GVHD after haploidentical transplantation: a novel, MHC-defined rhesus macaque model identifies CD28- CD8+ T cells as a reservoir of breakthrough T-cell proliferation during costimulation blockade and sirolimus-based immunosuppression
- PMID: 20833977
- PMCID: PMC3012549
- DOI: 10.1182/blood-2010-06-289272
GVHD after haploidentical transplantation: a novel, MHC-defined rhesus macaque model identifies CD28- CD8+ T cells as a reservoir of breakthrough T-cell proliferation during costimulation blockade and sirolimus-based immunosuppression
Abstract
We have developed a major histocompatibility complex-defined primate model of graft-versus-host disease (GVHD) and have determined the effect that CD28/CD40-directed costimulation blockade and sirolimus have on this disease.
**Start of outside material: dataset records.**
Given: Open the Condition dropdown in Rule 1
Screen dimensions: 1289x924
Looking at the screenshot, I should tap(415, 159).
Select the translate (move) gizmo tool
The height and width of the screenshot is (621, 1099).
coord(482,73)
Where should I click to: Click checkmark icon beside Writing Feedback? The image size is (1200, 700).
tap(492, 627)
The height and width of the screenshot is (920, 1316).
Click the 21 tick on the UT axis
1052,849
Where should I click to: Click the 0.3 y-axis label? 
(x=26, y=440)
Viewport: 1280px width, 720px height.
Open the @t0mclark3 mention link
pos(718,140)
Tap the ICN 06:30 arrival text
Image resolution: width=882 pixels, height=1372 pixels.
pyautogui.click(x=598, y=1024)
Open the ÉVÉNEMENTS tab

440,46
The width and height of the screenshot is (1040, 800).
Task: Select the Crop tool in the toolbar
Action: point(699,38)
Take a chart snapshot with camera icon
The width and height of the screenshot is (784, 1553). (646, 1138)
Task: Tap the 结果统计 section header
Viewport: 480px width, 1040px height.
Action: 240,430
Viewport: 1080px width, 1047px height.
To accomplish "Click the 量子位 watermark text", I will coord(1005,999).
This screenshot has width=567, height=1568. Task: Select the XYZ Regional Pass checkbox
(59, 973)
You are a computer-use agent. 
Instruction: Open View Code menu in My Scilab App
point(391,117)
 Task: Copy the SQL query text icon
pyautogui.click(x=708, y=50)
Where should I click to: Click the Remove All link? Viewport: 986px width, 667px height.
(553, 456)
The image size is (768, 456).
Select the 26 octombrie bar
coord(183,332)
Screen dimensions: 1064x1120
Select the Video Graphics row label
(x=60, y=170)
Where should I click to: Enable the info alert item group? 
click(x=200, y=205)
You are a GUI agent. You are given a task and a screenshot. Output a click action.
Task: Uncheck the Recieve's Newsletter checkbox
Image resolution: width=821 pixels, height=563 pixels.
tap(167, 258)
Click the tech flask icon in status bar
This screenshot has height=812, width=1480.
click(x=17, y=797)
Severe GVHD developed after haploidentical transplantation without prophylaxis, characterized by rapid clinical decline and widespread T-cell infiltration and organ damage. Mechanistic analysis showed activation and possible counter-regulation, with rapid T-cell expansion and accumulation of CD8(+) and CD4(+) granzyme B(+) effector cells and FoxP3(pos)/CD27(high)/CD25(pos)/CD127(low) CD4(+) T cells. CD8(+) cells down-regulated CD127 and BCl-2 and up-regulated Ki-67, consistent with a highly activated, proliferative profile. A cytokine storm also occurred, with GVHD-specific secretion of interleukin-1 receptor antagonist (IL-1Ra), IL-18, and CCL4. Costimulation Blockade and Sirolimus (CoBS) resulted in striking protection against GVHD. At the 30-day primary endpoint, CoBS-treated recipients showed 100% survival compared with no survival in untreated recipients. CoBS treatment resulted in survival, increasing from 11.6 to 62 days (P < .01) with blunting of T-cell expansion and activation. Some CoBS-treated animals did eventually develop GVHD, with both clinical and histopathologic evidence of smoldering disease. The reservoir of CoBS-resistant breakthrough immune activation included secretion of interferon-γ, IL-2, monocyte chemotactic protein-1, and IL-12/IL-23 and proliferation of cytotoxic T-lymphocyte-associated antigen 4 immunoglobulin-resistant CD28(-) CD8(+) T cells, suggesting adjuvant treatments targeting this subpopulation will be needed for full disease control.